Commercial ELISA kits that measure CMV-specific antibodies have also been used to detect congenital CMV infection (Azam et al., 2001). The antigen used for detection of CMV-specific antibodies in the ELISA is typically either a specific structural protein (e.g., pUL32, pUL83, pUL80a) or a specific nonstructural protein (e.g., pUL57, pUL44).
These commercial ELISA kits are used in assays in which blood is taken from a patient at a time that corresponds to a point in the life cycle of the virus. Various viral proteins are produced in different amounts during the life cycle of the virus. The variation in amounts of viral proteins produced by the virus results in differences in the amounts of antibodies, produced by the patient, to the viral proteins.
Since the commercial ELISA kits measure the amount of antibodies to a specific viral protein, the result of the assay depends on when blood is obtained and on which protein the commercial kit uses as an antigen. Therefore, the correlation of results obtained with different commercial kits that measure CMV-specific antibodies is poor (Lazzarotto et al., 1992). Contradictory results may be obtained if a serum sample is tested with two different kits. The sensitivity of these commercial ELISA is reported to be only 20-70% (Hogge et al., 1993; Hohlfeld et al., 1991).
Therefore, there is an immediate need for a reliable method for detecting congenital CMV infection and for determining the extent of the infection in a fetus. In addition, since about 10% of asymptomatic newborns will suffer late sequelae of a CMV infection, there is a need to assess CMV infection in a neonate at the time of birth.
The above needs have been satisfied by providing a method for detecting the presence of CMV in a fetal sample. The method comprises obtaining a fetal sample from a human fetus of an expectant mother infected with CMV, and determining the presence of anti-hsp70 antibodies in the fetal sample. The presence of anti-hsp70 antibodies indicates the presence of CMV in the fetal sample.

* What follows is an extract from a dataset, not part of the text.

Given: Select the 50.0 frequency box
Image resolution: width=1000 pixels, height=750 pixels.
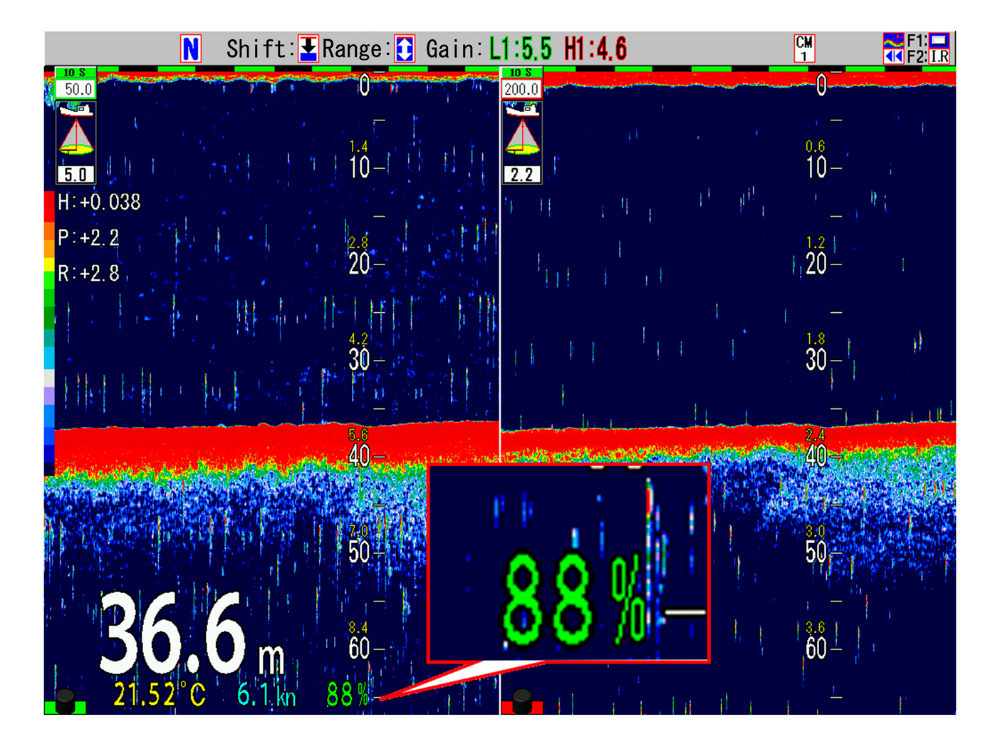Looking at the screenshot, I should click(x=74, y=89).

In another embodiment, the invention provides a method for monitoring CMV infection in a human fetus. The method comprises obtaining a first fetal sample from the fetus of an expectant mother infected with CMV, determining the amount of anti-hsp70 antibodies in the first fetal sample, obtaining a subsequent fetal sample, and determining the amount of anti-hsp70 antibodies in the subsequent fetal sample. A change in the first sample compared to the subsequent sample indicates a change in the infection. Such changes permit monitoring of CMV infection in the fetus.
In yet another embodiment, the invention provides a method for detecting the presence of CMV in a cord blood sample of a neonate. The method comprises obtaining the cord blood sample and determining the presence of anti-hsp70 antibodies in the sample. The presence of anti-hsp70 antibodies in the sample indicates the presence of CMV in the cord blood sample.